青姨娘咬了咬唇,索性对着杜葭跪下了:“求奶奶准许,否则奴婢便长跪不起!”
杜葭身子微微前倾:“你这是在逼我吗?”
青姨娘连连摇头,“奶奶莫要误会,奴婢只是不愿奶奶沾染上不好的名声,奴婢亦不愿别人说道大爷后宅不稳,妻妾勾心斗角。”
“既如此,自今日起你便留在饮霜阁吧。”杜葭示意红绡将青姨娘从地上扶起。
不管青姨娘此举抱有什么目的,杜葭就不信,这人都到了自己的眼皮子底下,她还能翻出什么浪花不成!
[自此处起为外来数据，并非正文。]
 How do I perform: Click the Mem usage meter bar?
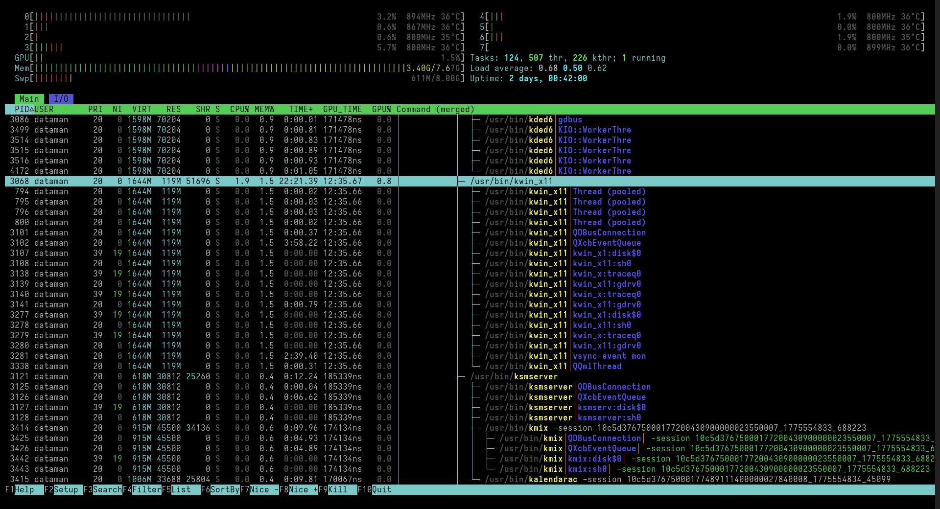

想必今日这样一处很快就会传到莫太太耳里,也不知她对此有何反应。
杜葭心里忽然隐隐有些期待。
然而让她失望的是,莫太太只是遣了贴身大丫头带着补品过来探望,见杜葭无事,嘱咐了她几句不痛不痒的话,丝毫不提她白日里是如何在府中“兴风作浪”的话。
倒是莫熙宁,原本少则五六日,多则半个月才回的,竟在当日夜里一身风尘地赶了回来。
他在偏门处翻身下马,一路疾步回到饮霜阁。
“备水。”随口对小厮吩咐了一声,原是提步走向卧房,又半路折返,往净房去。
绿意听到动静,起身去外间询问,后走到内室,轻轻将青姨娘摇醒。
青姨娘睁着朦胧的双眼,迷迷糊糊地看了她好一会儿。
绿意小声道:“大爷连夜赶回,正在沐浴,一会儿要过来看望奶奶,姨娘看是不是先挪个地儿?”
青姨娘瞬间清醒过来,忙不迭地从榻上爬起,匆忙披了外衫,系了汗巾子,而后有些不知所措地站在一边理了理鬓发,“我该挪到何处去?”
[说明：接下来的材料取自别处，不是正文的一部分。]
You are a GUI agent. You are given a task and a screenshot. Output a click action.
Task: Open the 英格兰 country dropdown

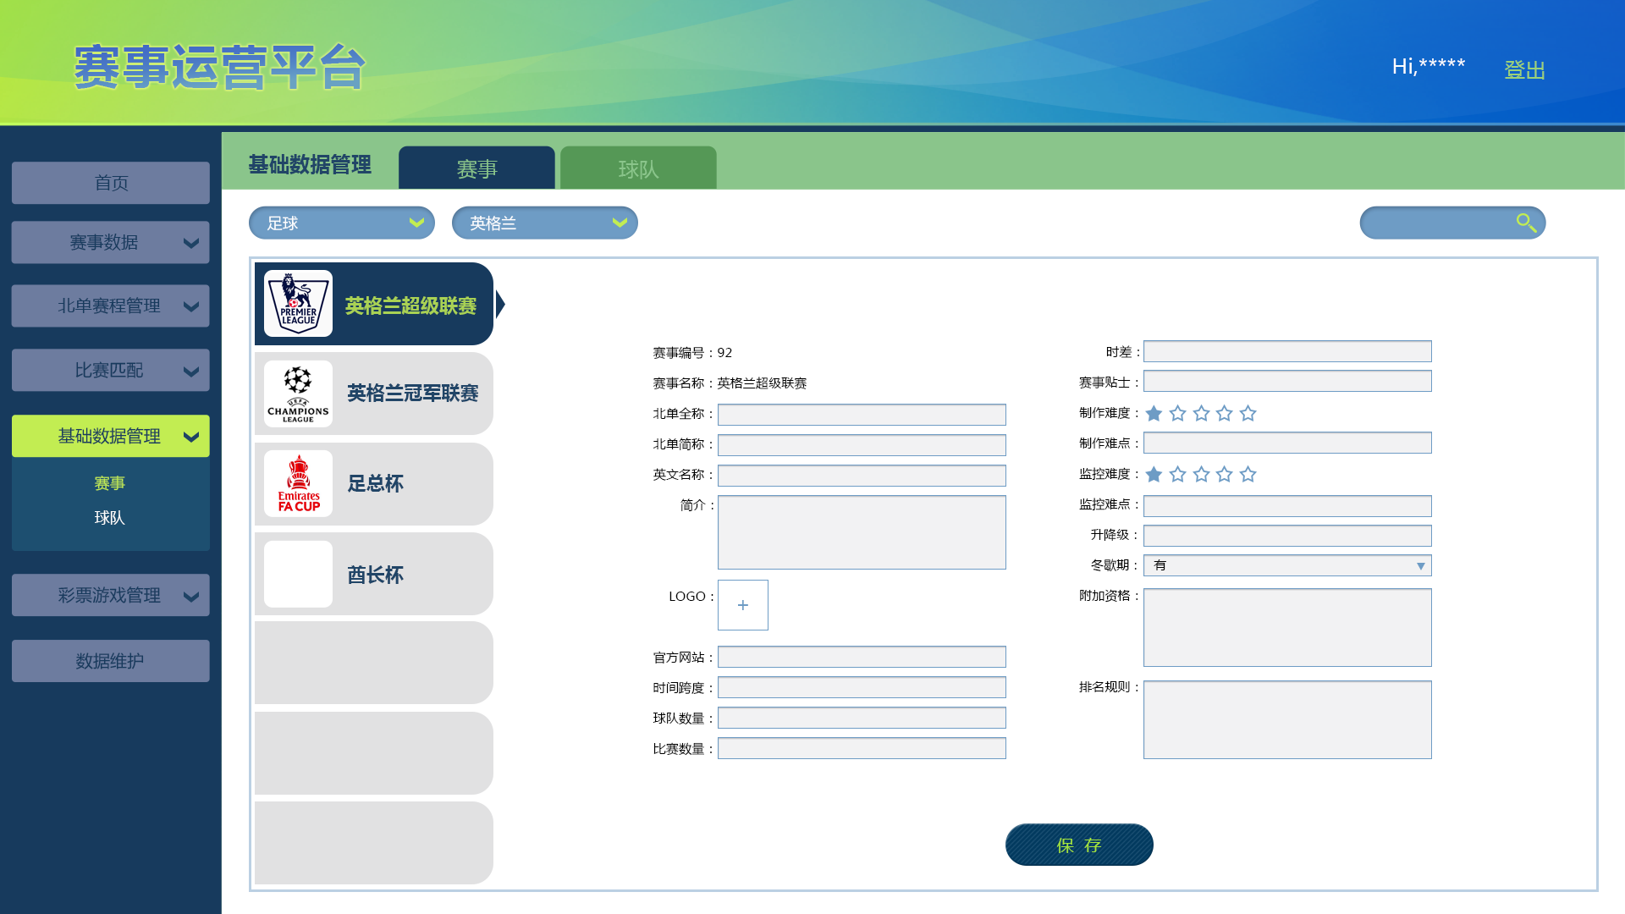[x=545, y=223]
绿意脸上挂着一抹浅浅的笑意,“奴婢白日里已经收拾好了一间客房,姨娘请随奴婢来。”
青姨娘讷讷地应了一声,垂着头,跟着绿意走出杜葭的卧房。
阖上房门,走入院中,莫熙宁的小厮原子上前一步道:“小的给姨娘请安,大爷有话,请姨娘入净房伺候。”
绿意有些难以置信地看了原子一眼,终究忍住了,没有质问出声。
青姨娘显然也很吃惊,有些吞吞吐吐地问道:“没有专门伺候大爷沐浴的丫头么?我……我不会……”
绿意嘴角噙着一缕冷笑,没成想是个惯会装模作样的。
“姨娘请随小的来。”原子脸上带笑,做出一个“请”的手势,再没多的话。
青姨娘求助似的看着绿意。
绿意急忙低头,将那抹不屑隐住。
青姨娘只好揪着手指头,随原子走了。
净房里水汽氤氲,偌大的水池子汩汩往外冒着热气。